Pentagon sidesteps Japan official's call to 'defend' Taiwan

ROC Central News Agency

07/07/2021 01:29 PM

Washington, July 6 (CNA) The Pentagon on Tuesday reiterated its Taiwan policy but stopped short of openly backing the Japanese deputy prime minister's call made earlier this week for Japan and the United States to defend Taiwan if it is invaded by China.

Answering questions regarding the Japanese official's call and U.S. policy on threats to Taiwan at a press briefing, Pentagon Press Secretary John Kirby said the country's Taiwan policy remained unchanged.

The U.S. will continue to "observe the one-China policy and recognize that in accordance with the Three Communiques, the Six Assurances, and of course the Taiwan Relations Act," he said.

"We also remain committed to helping Taiwan defend itself, again, with bipartisan support over many decades from Congress on that. Nothing's changed about that," said Kirby.

In addition, Kirby reiterated the Pentagon's stance that the U.S. must continue to pursue what is known as "integrated deterrence" in the Indo-Pacific region in the face of increasing challenges posed by China.

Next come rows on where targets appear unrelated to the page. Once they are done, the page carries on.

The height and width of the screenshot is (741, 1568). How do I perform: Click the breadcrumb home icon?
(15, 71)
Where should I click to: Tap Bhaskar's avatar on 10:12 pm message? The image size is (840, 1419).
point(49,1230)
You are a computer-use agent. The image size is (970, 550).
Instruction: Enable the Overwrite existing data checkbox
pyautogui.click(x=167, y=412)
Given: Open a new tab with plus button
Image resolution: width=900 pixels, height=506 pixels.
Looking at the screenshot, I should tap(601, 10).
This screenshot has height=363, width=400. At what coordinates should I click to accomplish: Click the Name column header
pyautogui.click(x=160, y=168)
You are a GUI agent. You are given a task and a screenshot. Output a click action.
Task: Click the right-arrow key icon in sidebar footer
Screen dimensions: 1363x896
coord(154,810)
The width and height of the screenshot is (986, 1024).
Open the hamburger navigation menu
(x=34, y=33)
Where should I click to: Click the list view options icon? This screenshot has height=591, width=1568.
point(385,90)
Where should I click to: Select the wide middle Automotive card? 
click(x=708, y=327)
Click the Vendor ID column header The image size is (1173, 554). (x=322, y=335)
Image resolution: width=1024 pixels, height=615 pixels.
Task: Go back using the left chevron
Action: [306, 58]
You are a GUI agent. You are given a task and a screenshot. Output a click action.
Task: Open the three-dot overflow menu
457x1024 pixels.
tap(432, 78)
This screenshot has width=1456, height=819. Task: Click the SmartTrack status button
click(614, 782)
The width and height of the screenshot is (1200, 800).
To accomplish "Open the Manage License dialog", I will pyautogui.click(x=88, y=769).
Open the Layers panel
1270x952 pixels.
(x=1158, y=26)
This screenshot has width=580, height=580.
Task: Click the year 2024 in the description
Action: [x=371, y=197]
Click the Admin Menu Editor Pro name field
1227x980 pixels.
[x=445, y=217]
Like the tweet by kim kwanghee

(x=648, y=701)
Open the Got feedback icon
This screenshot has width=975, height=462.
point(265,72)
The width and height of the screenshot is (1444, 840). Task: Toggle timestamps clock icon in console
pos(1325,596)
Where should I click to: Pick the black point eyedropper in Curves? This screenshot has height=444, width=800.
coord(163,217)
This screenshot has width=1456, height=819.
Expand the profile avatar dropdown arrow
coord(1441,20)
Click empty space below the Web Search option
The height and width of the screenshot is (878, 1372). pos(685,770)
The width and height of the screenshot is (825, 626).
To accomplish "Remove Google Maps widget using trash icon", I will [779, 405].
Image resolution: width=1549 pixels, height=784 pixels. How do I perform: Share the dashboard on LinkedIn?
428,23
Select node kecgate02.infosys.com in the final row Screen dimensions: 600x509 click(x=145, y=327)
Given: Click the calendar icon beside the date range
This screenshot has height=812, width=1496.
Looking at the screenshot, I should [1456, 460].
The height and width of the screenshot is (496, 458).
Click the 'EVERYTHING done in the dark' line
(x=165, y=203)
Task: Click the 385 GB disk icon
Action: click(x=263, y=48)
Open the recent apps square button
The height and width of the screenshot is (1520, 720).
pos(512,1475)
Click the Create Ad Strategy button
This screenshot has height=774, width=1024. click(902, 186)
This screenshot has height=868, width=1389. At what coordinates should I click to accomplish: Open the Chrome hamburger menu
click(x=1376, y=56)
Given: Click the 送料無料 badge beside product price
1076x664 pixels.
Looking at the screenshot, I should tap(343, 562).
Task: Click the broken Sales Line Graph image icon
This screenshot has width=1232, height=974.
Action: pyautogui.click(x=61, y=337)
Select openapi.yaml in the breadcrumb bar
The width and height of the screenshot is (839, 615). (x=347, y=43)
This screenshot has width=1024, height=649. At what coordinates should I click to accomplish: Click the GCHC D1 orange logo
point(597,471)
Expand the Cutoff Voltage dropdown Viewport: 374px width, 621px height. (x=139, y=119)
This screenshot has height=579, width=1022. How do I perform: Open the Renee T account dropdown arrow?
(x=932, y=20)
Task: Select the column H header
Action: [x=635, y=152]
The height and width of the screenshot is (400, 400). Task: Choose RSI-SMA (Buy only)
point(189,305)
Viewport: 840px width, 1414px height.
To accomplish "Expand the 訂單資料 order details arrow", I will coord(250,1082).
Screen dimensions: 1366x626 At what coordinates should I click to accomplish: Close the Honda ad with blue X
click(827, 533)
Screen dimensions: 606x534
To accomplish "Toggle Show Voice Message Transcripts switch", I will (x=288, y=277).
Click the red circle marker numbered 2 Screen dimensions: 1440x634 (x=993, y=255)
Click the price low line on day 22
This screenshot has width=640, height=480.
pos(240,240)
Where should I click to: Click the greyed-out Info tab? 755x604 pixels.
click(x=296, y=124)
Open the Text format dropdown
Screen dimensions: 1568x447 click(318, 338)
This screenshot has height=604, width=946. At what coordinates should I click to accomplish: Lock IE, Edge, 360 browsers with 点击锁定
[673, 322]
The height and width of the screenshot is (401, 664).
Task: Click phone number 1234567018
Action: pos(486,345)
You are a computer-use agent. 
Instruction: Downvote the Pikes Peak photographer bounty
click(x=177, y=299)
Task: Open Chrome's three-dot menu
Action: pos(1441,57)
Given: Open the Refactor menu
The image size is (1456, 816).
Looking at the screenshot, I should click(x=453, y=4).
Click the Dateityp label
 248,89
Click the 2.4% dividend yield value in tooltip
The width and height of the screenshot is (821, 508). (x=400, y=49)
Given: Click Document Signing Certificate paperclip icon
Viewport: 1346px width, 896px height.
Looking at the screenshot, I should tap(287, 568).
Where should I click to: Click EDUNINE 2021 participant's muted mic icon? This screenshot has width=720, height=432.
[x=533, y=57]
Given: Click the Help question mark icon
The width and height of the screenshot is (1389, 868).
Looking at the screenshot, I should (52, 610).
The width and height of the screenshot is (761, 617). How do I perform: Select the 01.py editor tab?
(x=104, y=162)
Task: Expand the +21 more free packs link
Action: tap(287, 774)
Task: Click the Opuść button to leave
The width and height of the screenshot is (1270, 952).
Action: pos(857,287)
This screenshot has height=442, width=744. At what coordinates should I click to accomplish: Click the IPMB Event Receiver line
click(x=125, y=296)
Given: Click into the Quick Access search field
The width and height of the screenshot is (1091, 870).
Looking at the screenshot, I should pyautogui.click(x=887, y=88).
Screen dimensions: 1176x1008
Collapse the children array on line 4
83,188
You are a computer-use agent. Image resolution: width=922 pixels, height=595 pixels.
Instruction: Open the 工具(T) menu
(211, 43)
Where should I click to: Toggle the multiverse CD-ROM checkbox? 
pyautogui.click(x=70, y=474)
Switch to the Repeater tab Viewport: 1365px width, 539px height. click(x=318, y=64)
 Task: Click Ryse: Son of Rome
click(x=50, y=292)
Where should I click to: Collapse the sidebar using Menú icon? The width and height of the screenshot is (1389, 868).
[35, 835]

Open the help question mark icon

Under that strategy, the U.S. will mobilize its capabilities and resources together across the joint force, as well as work with its allies and partners, including Japan, South Korea and Australia, according to Kirby.

Kirby's reiteration of U.S. policy came after Japan's Deputy Prime Minister Taro Aso's said during a political fundraiser on Monday that an invasion of Taiwan by China could be seen as an existential threat, allowing Japan to exercise the right to collective self-defense.

"If a major incident happened (over Taiwan), it's safe to say it would be related to a situation threatening the survival (of Japan). If that is the case, Japan and the U.S. must defend Taiwan together," Aso was quoted as saying by the Japan Times.

"We need to think hard that Okinawa could be next," Aso added, according to Kyodo News.

Such a situation is one of the conditions required for Japan to exercise its right of collective self-defense, which means coming to the aid of an ally in the event of an attack that threatens Tokyo's own security.

According to the Japan Times, Aso is known for his outspokenness, and it was unclear how much weight his remarks carried.